Presenter: Blake R. Peterson, Chair and Professor
Division of medicinal Chemistry and Pharmacognosy
Ohio State University
John W. Wolfe Chair in Cancer Research
Co-Leader, OSUCCC Translational Therapeutics Program
Co-Director, OSUCCC Medicinal Chemistry Shared Resource
Abstract:
Phenotypic drug discovery represents an important approach for the identification
of therapeutics because it does not require extensive knowledge of a specific drug
target or mechanism of action. We are using this approach in conjunction with the
synthesis of molecular probes that accumulate in specific organelles to discover novel
anticancer agents and tool compounds. In this seminar, I will describe the use of
this phenotypic discovery / subcellular targeting strategy to identify small molecule
anticancer agents. The organelle that we are targeting with these probes is the endoplasmic
reticulum (ER), which is defined by an extensive network of intracellular membranes
and plays critical roles in the processing of secreted and transmembrane proteins.
To deliver small molecules to membranes of this organelle, we synthesized novel fluorinated
fluorophores derived from a fluorophore that we previously reported termed Pennsylvania
Green. I will describe how these compounds can be used to inhibit a specific protein
processing pathway controlled by the ER, and how we built on this molecular platform
to create uniquely sensitive sensors of the reactive nitrogen species peroxynitrite,
which contributes to immunosuppression in cancer. We further used an optimized peroxynitrite
sensor in a phenotypic drug discovery campaign to identify small molecules capable
of blocking the production of this reactive species in immune cells prevalent in the
tumor microenvironment. This approach could lead to novel small molecule inhibitors
and repurposing of existing drugs as therapeutics that help overcome immunosuppression
in cancer.
Biography:
Blake Peterson was raised in Reno, Nevada. After receiving a BS in Chemistry from the University of Nevada Reno in 1990, he pursued a PhD in Chemistry with Prof. François Diederich at UCLA. During his graduate training, he moved with Prof. Diederich to Switzerland, where he conducted research for two years at the ETH-Zurich.
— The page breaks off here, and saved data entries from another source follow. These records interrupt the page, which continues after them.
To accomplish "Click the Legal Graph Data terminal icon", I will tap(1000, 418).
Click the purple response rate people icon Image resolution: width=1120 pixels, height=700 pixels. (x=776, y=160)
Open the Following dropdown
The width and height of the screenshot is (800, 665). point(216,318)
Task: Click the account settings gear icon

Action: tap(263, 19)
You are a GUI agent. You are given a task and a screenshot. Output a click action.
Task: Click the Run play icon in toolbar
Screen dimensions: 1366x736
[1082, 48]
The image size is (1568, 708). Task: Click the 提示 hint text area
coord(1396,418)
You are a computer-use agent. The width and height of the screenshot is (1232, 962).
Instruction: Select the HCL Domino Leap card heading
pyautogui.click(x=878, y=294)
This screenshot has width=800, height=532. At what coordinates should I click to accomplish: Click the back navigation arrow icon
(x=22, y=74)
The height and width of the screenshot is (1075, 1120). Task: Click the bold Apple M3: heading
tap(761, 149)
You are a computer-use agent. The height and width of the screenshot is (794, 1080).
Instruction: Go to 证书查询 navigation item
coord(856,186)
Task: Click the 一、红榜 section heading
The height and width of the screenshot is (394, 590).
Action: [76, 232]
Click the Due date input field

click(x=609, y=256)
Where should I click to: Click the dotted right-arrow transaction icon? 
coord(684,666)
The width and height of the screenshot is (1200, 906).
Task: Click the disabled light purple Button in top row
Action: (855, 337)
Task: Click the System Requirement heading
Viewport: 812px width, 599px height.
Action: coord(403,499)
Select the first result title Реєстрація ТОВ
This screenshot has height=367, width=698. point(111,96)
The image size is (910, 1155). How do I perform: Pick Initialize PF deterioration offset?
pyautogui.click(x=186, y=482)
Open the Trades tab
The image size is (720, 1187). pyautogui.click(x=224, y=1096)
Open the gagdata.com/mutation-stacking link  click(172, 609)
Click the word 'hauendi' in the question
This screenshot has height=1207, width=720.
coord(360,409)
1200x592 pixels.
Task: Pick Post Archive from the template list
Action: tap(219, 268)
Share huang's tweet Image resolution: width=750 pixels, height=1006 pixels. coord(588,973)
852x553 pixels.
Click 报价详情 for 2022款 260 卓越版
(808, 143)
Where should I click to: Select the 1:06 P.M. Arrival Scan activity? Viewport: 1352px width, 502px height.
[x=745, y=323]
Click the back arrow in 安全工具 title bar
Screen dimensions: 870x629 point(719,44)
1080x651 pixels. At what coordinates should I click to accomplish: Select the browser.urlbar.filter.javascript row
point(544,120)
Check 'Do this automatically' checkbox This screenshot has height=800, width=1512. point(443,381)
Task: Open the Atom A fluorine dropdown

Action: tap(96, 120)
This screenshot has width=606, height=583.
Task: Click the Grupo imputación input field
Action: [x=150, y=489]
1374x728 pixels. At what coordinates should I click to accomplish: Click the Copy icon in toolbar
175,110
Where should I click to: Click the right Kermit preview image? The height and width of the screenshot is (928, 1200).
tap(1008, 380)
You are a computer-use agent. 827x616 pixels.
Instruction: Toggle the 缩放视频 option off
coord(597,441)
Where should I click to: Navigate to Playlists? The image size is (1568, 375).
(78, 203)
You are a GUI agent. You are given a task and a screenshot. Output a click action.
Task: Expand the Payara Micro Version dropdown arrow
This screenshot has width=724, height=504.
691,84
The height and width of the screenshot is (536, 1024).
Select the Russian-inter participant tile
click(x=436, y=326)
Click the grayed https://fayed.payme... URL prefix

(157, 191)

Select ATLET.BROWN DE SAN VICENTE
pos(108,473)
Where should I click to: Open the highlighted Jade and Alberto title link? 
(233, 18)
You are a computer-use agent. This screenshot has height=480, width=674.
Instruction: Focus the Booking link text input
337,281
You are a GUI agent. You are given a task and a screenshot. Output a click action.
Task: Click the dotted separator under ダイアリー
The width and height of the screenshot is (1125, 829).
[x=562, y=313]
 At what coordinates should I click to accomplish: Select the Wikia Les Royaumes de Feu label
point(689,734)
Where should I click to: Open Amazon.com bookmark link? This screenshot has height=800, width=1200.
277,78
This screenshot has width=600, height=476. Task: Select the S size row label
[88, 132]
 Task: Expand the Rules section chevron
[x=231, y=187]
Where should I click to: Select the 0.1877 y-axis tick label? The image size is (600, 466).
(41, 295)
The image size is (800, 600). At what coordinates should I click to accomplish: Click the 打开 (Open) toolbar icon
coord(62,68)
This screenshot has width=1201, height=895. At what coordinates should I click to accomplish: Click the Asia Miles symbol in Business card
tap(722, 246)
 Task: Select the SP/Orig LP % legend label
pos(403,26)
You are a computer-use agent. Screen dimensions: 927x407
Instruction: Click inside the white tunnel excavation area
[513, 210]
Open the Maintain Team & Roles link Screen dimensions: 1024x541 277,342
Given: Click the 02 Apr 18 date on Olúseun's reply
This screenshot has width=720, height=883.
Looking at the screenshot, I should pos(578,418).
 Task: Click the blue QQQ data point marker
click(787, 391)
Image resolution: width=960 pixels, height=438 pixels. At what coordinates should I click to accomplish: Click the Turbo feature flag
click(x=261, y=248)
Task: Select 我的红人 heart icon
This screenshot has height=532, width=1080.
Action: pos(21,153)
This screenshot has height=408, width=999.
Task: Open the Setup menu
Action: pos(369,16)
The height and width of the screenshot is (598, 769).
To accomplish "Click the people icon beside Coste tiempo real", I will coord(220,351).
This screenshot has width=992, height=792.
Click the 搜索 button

In 1994, he accepted a postdoctoral position with Prof. Gregory Verdine in the Dept. of Chemistry and Chemical Biology at Harvard University as a Damon Runyon / Walter Winchell Cancer Research Foundation Fellow. In 1998, he joined the faculty in the Dept. of Chemistry at Penn State University as an Assistant Professor and was promoted to Associate Professor with tenure in 2004. During this time, he was named a research scholar of the American Cancer Society in 2003 and was the recipient of a Camille Dreyfus Teacher Scholar Award in 2004. In 2008, he joined the faculty of the Department of Medicinal Chemistry at the University of Kansas as Regents Distinguished Professor and was named an Eminent Scholar by the Kansas Biosciences Authority. In 2013, he was elected as a fellow of the American Association for the Advancement of Science (AAAS). In 2019, he joined the faculty of The Ohio State University College of Pharmacy as Professor and Chair of the Division of Medicinal Chemistry and Pharmacognosy. He additionally holds appointments at the Ohio State University Comprehensive Cancer Center as John W. Wolfe Chair in Cancer Research, Co-Leader of the Translational Therapeutics Program, and Co-Director of the Medicinal Chemistry Shared Resource. His current research interests involve the pursuit of new strategies for early-stage anticancer drug discovery.